Przesmycki zdruzgotany sprawą Siejewicza. Wnioskuje o rozwiązanie kontraktu

redakcja

Autor:redakcja

05 lipca 2013, 11:06 • 3 min czytania

– W punkcie 2. paragrafu 13. kontraktu jest zapis, że sędziowie nie mogą uczestniczyć w zakładach bukmacherskich oraz grach hazardowych. Hubert przyznał, że uczestniczył, czym naruszył postanowienia umowy. Jest to, niestety, rażące naruszenie expressis verbis. Nie ma żadnego rozgraniczenia na zakłady lepsze czy gorsze. Po prostu umówiliśmy się, że sędziowie nie mogą tego robić, bo to zawsze rodzi podejrzenia – mówi w rozmowie z Weszło Zbigniew Przesmycki. Przewodniczący Kolegium Sędziów PZPN złoży dziś do Zbigniewa Bońka wniosek o rozwiązanie zawodowego kontraktu arbitra. Siejewicz zostanie również odsunięty od prowadzenia meczu el. Ligi Europy, do którego wcześniej go wyznaczono.

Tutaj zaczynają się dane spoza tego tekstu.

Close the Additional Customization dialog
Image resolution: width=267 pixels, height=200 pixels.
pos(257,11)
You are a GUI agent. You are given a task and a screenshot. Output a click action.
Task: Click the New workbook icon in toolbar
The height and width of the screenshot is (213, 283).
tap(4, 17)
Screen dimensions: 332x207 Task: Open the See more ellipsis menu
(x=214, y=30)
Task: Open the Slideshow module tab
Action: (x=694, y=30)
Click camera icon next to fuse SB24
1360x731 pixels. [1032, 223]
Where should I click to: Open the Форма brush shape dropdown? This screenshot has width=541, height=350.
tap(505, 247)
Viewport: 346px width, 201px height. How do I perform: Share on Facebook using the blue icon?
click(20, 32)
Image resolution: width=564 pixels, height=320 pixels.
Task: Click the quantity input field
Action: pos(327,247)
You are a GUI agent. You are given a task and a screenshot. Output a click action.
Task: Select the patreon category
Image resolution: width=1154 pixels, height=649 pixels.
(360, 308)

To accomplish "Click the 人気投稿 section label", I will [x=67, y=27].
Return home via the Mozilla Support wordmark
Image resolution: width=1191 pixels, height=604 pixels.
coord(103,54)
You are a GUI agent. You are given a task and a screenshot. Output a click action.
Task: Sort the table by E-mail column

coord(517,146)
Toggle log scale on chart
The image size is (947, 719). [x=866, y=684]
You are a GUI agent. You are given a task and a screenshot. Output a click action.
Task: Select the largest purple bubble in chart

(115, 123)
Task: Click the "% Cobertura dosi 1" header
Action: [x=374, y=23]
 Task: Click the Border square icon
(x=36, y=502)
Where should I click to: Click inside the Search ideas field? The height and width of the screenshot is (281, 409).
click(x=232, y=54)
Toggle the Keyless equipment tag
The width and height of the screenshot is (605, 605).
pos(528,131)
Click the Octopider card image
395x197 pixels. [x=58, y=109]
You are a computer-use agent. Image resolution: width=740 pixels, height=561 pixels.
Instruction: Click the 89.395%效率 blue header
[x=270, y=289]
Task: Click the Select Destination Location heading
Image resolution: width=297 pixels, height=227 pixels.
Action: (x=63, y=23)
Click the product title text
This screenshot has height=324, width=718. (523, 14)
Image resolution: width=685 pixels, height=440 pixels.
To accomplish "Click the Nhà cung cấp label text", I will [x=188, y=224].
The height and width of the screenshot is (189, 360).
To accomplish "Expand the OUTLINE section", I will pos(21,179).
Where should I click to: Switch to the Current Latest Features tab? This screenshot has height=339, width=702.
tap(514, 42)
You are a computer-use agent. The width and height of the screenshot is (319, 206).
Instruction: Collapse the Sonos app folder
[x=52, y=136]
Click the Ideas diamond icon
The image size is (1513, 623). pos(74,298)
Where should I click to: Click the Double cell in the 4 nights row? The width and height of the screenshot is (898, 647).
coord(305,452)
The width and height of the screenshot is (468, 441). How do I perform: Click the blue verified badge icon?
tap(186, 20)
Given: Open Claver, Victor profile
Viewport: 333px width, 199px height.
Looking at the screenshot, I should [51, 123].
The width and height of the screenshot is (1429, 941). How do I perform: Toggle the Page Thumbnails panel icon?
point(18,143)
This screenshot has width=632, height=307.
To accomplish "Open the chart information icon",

Przesmycki zdruzgotany sprawą Siejewicza. Wnioskuje o rozwiązanie kontraktu
Reklama

Rozmawiał pan z Hubertem Siejewiczem? Próbował się tłumaczyć?
– Powiedział, że nie obstawiał piłki nożnej, tylko Radwańską. Tyle że to bez znaczenia.

Zamierza pan wnioskować o rozwiązanie jego zawodowego kontraktu.
– Nie mam innego wyjścia. Wszyscy lubimy Huberta, żołądek mnie w tej chwili boli od tego, co zrobił, ale jako szef muszę wyznaczać jakieś standardy, nie mogę zaniżać prestiżu. Szkoda chłopaka, ale nie ma dla niego żadnej okoliczności łagodzącej. Przecież ja nawet przypominam sobie, jak dyskutowaliśmy kształt tych kontraktów. Powiedzieliśmy sobie wtedy jasno – nie, żadnej bukmacherki! Jeśli chcesz obstawiać zakłady, to zrezygnuj z bycia sędzią. A jeśli nim jesteś, to się powstrzymaj.

Reklama

Siejewicz w stu procentach świadomie złamał ten zapis. Znał warunki umowy.
– Znał, oczywiście, że znał. Dorosły człowiek! Sędzia piłkarski naprawdę musi być odpowiedzialny, dlatego w tej chwili wysyłam do prezesa Bońka wniosek o rozwiązanie kontraktu. Powołuję się na paragrafy, motywuję. Sędziego Siejewicza czeka teraz ścieżka dyscyplinarna. Będziemy zastanawiać się, jak to dokładnie rozwiązać, bo przecież jest jeszcze mowa o tym, że arbiter powinien odznaczać się nienaganną postawą moralno-etyczną. Tymczasem on świadomie złamał zapisy własnej umowy.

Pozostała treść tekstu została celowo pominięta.